AIM OF THE TASK >>
Copy every one of the lines below word for word, from the first to the last.
• • • •
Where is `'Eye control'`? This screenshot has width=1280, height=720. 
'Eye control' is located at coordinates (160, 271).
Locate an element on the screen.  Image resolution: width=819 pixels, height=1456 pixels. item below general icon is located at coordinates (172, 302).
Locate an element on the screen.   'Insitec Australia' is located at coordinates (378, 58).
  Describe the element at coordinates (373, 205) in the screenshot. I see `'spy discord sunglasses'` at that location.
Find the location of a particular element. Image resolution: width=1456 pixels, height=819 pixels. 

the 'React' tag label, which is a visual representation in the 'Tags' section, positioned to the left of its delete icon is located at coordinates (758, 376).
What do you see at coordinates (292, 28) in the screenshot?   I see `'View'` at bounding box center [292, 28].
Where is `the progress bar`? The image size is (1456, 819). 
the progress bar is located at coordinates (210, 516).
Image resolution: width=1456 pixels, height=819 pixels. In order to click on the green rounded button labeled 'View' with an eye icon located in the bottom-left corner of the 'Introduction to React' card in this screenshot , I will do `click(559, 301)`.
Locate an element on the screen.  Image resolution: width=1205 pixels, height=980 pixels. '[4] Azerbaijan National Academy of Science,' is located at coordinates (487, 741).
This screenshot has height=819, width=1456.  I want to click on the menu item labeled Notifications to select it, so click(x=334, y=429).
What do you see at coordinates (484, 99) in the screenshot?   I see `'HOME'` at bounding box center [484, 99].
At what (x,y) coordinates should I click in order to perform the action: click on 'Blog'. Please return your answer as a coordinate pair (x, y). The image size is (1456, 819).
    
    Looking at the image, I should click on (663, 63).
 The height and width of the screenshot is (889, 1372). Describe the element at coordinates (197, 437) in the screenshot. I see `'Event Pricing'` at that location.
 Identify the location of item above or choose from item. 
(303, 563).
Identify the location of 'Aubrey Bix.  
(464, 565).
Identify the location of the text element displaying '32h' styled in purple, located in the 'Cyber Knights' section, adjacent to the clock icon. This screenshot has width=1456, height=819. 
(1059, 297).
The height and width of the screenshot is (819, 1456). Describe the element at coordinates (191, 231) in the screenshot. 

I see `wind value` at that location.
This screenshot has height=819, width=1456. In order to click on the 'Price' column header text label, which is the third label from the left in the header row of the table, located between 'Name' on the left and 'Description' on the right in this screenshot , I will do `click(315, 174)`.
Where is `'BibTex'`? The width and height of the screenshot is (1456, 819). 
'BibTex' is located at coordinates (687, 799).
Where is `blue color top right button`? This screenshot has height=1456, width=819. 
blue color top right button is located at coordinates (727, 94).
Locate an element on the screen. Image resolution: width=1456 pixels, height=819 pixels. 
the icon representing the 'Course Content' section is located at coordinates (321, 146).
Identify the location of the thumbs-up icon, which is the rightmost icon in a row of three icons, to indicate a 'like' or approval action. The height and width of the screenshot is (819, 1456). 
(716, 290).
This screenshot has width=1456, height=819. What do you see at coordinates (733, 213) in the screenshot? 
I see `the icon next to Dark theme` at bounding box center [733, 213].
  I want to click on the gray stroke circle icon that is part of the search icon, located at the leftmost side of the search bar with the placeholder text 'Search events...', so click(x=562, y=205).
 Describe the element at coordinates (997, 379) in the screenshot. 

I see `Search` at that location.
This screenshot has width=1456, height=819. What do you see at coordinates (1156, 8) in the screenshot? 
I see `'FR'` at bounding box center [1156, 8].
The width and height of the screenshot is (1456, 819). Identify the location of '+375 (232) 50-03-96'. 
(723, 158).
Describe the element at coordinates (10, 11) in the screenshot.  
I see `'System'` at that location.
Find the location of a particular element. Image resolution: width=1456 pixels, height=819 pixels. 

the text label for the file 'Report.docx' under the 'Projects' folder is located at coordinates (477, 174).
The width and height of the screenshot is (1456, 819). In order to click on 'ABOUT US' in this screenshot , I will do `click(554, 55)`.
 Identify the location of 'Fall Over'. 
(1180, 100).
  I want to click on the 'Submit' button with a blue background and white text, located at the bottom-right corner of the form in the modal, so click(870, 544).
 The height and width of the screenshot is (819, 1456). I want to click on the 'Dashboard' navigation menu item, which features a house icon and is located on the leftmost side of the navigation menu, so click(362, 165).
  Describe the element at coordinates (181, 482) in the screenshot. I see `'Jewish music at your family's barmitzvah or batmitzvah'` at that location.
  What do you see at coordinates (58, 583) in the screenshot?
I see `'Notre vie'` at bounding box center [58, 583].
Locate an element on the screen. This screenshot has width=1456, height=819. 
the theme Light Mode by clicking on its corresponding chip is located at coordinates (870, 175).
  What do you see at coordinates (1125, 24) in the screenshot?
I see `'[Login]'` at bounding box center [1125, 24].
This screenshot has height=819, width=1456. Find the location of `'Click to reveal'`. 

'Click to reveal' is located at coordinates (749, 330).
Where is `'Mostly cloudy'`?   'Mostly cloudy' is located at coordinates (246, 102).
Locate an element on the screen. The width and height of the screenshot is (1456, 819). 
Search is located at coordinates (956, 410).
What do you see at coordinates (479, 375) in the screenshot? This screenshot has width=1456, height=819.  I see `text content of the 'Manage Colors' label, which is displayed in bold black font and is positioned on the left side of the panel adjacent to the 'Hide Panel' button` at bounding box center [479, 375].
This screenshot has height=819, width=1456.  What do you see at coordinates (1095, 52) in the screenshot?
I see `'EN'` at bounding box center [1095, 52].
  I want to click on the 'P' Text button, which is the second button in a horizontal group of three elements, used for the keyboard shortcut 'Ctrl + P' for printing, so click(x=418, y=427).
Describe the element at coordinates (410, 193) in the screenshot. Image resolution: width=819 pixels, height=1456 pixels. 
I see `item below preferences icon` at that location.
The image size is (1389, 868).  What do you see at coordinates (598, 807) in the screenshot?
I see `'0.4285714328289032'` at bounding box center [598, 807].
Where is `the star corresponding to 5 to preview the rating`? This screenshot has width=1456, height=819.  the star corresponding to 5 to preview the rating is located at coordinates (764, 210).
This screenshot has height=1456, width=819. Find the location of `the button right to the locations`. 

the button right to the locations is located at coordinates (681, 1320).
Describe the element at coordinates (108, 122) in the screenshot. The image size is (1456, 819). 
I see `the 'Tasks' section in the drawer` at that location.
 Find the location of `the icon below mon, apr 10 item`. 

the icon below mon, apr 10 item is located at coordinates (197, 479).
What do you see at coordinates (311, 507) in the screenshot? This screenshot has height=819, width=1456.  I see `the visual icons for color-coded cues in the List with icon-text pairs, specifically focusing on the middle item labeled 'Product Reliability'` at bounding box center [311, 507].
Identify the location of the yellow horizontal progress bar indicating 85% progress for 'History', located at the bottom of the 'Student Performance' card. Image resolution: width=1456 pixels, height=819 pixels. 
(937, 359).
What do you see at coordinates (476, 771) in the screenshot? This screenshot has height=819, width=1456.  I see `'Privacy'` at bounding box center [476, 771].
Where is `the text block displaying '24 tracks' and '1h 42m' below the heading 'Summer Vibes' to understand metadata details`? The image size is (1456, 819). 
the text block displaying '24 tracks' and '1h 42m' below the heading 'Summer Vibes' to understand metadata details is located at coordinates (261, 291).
• • • •
OUTPUT FOR THIS TASK >>
Where is `'Eye control'`? This screenshot has width=1280, height=720. 
'Eye control' is located at coordinates (160, 271).
Locate an element on the screen.  Image resolution: width=819 pixels, height=1456 pixels. item below general icon is located at coordinates (172, 302).
Locate an element on the screen.   'Insitec Australia' is located at coordinates (378, 58).
  Describe the element at coordinates (373, 205) in the screenshot. I see `'spy discord sunglasses'` at that location.
Find the location of a particular element. Image resolution: width=1456 pixels, height=819 pixels. 

the 'React' tag label, which is a visual representation in the 'Tags' section, positioned to the left of its delete icon is located at coordinates (758, 376).
What do you see at coordinates (292, 28) in the screenshot?   I see `'View'` at bounding box center [292, 28].
Where is `the progress bar`? The image size is (1456, 819). 
the progress bar is located at coordinates (210, 516).
Image resolution: width=1456 pixels, height=819 pixels. In order to click on the green rounded button labeled 'View' with an eye icon located in the bottom-left corner of the 'Introduction to React' card in this screenshot , I will do `click(559, 301)`.
Locate an element on the screen.  Image resolution: width=1205 pixels, height=980 pixels. '[4] Azerbaijan National Academy of Science,' is located at coordinates (487, 741).
This screenshot has height=819, width=1456.  I want to click on the menu item labeled Notifications to select it, so click(x=334, y=429).
What do you see at coordinates (484, 99) in the screenshot?   I see `'HOME'` at bounding box center [484, 99].
At what (x,y) coordinates should I click in order to perform the action: click on 'Blog'. Please return your answer as a coordinate pair (x, y). The image size is (1456, 819).
    
    Looking at the image, I should click on (663, 63).
 The height and width of the screenshot is (889, 1372). Describe the element at coordinates (197, 437) in the screenshot. I see `'Event Pricing'` at that location.
 Identify the location of item above or choose from item. 
(303, 563).
Identify the location of 'Aubrey Bix.  
(464, 565).
Identify the location of the text element displaying '32h' styled in purple, located in the 'Cyber Knights' section, adjacent to the clock icon. This screenshot has width=1456, height=819. 
(1059, 297).
The height and width of the screenshot is (819, 1456). Describe the element at coordinates (191, 231) in the screenshot. 

I see `wind value` at that location.
This screenshot has height=819, width=1456. In order to click on the 'Price' column header text label, which is the third label from the left in the header row of the table, located between 'Name' on the left and 'Description' on the right in this screenshot , I will do `click(315, 174)`.
Where is `'BibTex'`? The width and height of the screenshot is (1456, 819). 
'BibTex' is located at coordinates (687, 799).
Where is `blue color top right button`? This screenshot has height=1456, width=819. 
blue color top right button is located at coordinates (727, 94).
Locate an element on the screen. Image resolution: width=1456 pixels, height=819 pixels. 
the icon representing the 'Course Content' section is located at coordinates (321, 146).
Identify the location of the thumbs-up icon, which is the rightmost icon in a row of three icons, to indicate a 'like' or approval action. The height and width of the screenshot is (819, 1456). 
(716, 290).
This screenshot has width=1456, height=819. What do you see at coordinates (733, 213) in the screenshot? 
I see `the icon next to Dark theme` at bounding box center [733, 213].
  I want to click on the gray stroke circle icon that is part of the search icon, located at the leftmost side of the search bar with the placeholder text 'Search events...', so click(x=562, y=205).
 Describe the element at coordinates (997, 379) in the screenshot. 

I see `Search` at that location.
This screenshot has width=1456, height=819. What do you see at coordinates (1156, 8) in the screenshot? 
I see `'FR'` at bounding box center [1156, 8].
The width and height of the screenshot is (1456, 819). Identify the location of '+375 (232) 50-03-96'. 
(723, 158).
Describe the element at coordinates (10, 11) in the screenshot.  
I see `'System'` at that location.
Find the location of a particular element. Image resolution: width=1456 pixels, height=819 pixels. 

the text label for the file 'Report.docx' under the 'Projects' folder is located at coordinates (477, 174).
The width and height of the screenshot is (1456, 819). In order to click on 'ABOUT US' in this screenshot , I will do `click(554, 55)`.
 Identify the location of 'Fall Over'. 
(1180, 100).
  I want to click on the 'Submit' button with a blue background and white text, located at the bottom-right corner of the form in the modal, so click(870, 544).
 The height and width of the screenshot is (819, 1456). I want to click on the 'Dashboard' navigation menu item, which features a house icon and is located on the leftmost side of the navigation menu, so click(362, 165).
  Describe the element at coordinates (181, 482) in the screenshot. I see `'Jewish music at your family's barmitzvah or batmitzvah'` at that location.
  What do you see at coordinates (58, 583) in the screenshot?
I see `'Notre vie'` at bounding box center [58, 583].
Locate an element on the screen. This screenshot has width=1456, height=819. 
the theme Light Mode by clicking on its corresponding chip is located at coordinates (870, 175).
  What do you see at coordinates (1125, 24) in the screenshot?
I see `'[Login]'` at bounding box center [1125, 24].
This screenshot has height=819, width=1456. Find the location of `'Click to reveal'`. 

'Click to reveal' is located at coordinates (749, 330).
Where is `'Mostly cloudy'`?   'Mostly cloudy' is located at coordinates (246, 102).
Locate an element on the screen. The width and height of the screenshot is (1456, 819). 
Search is located at coordinates (956, 410).
What do you see at coordinates (479, 375) in the screenshot? This screenshot has width=1456, height=819.  I see `text content of the 'Manage Colors' label, which is displayed in bold black font and is positioned on the left side of the panel adjacent to the 'Hide Panel' button` at bounding box center [479, 375].
This screenshot has height=819, width=1456.  What do you see at coordinates (1095, 52) in the screenshot?
I see `'EN'` at bounding box center [1095, 52].
  I want to click on the 'P' Text button, which is the second button in a horizontal group of three elements, used for the keyboard shortcut 'Ctrl + P' for printing, so click(x=418, y=427).
Describe the element at coordinates (410, 193) in the screenshot. Image resolution: width=819 pixels, height=1456 pixels. 
I see `item below preferences icon` at that location.
The image size is (1389, 868).  What do you see at coordinates (598, 807) in the screenshot?
I see `'0.4285714328289032'` at bounding box center [598, 807].
Where is `the star corresponding to 5 to preview the rating`? This screenshot has width=1456, height=819.  the star corresponding to 5 to preview the rating is located at coordinates (764, 210).
This screenshot has height=1456, width=819. Find the location of `the button right to the locations`. 

the button right to the locations is located at coordinates (681, 1320).
Describe the element at coordinates (108, 122) in the screenshot. The image size is (1456, 819). 
I see `the 'Tasks' section in the drawer` at that location.
 Find the location of `the icon below mon, apr 10 item`. 

the icon below mon, apr 10 item is located at coordinates (197, 479).
What do you see at coordinates (311, 507) in the screenshot? This screenshot has height=819, width=1456.  I see `the visual icons for color-coded cues in the List with icon-text pairs, specifically focusing on the middle item labeled 'Product Reliability'` at bounding box center [311, 507].
Identify the location of the yellow horizontal progress bar indicating 85% progress for 'History', located at the bottom of the 'Student Performance' card. Image resolution: width=1456 pixels, height=819 pixels. 
(937, 359).
What do you see at coordinates (476, 771) in the screenshot? This screenshot has height=819, width=1456.  I see `'Privacy'` at bounding box center [476, 771].
Where is `the text block displaying '24 tracks' and '1h 42m' below the heading 'Summer Vibes' to understand metadata details`? The image size is (1456, 819). 
the text block displaying '24 tracks' and '1h 42m' below the heading 'Summer Vibes' to understand metadata details is located at coordinates (261, 291).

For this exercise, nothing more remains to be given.